> Brief
Rewrite the material below so that every "screenshot" becomes "screen capture", with nothing else changed.

Items listed in a dataset

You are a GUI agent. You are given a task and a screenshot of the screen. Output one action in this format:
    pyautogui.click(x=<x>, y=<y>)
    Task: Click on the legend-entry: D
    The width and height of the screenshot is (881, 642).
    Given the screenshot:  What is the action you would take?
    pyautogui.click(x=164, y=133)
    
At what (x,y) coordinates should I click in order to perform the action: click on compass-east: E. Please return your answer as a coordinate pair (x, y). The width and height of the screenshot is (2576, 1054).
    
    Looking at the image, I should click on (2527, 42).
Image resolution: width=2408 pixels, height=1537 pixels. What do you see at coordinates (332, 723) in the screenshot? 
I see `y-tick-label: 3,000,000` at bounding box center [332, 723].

> Answer section
You are a GUI agent. You are given a task and a screen capture of the screen. Output one action in this format:
    pyautogui.click(x=<x>, y=<y>)
    Task: Click on the legend-entry: D
    The width and height of the screen capture is (881, 642).
    Given the screen capture:  What is the action you would take?
    pyautogui.click(x=164, y=133)
    
At what (x,y) coordinates should I click in order to perform the action: click on compass-east: E. Please return your answer as a coordinate pair (x, y). The width and height of the screen capture is (2576, 1054).
    
    Looking at the image, I should click on (2527, 42).
Image resolution: width=2408 pixels, height=1537 pixels. What do you see at coordinates (332, 723) in the screen capture? 
I see `y-tick-label: 3,000,000` at bounding box center [332, 723].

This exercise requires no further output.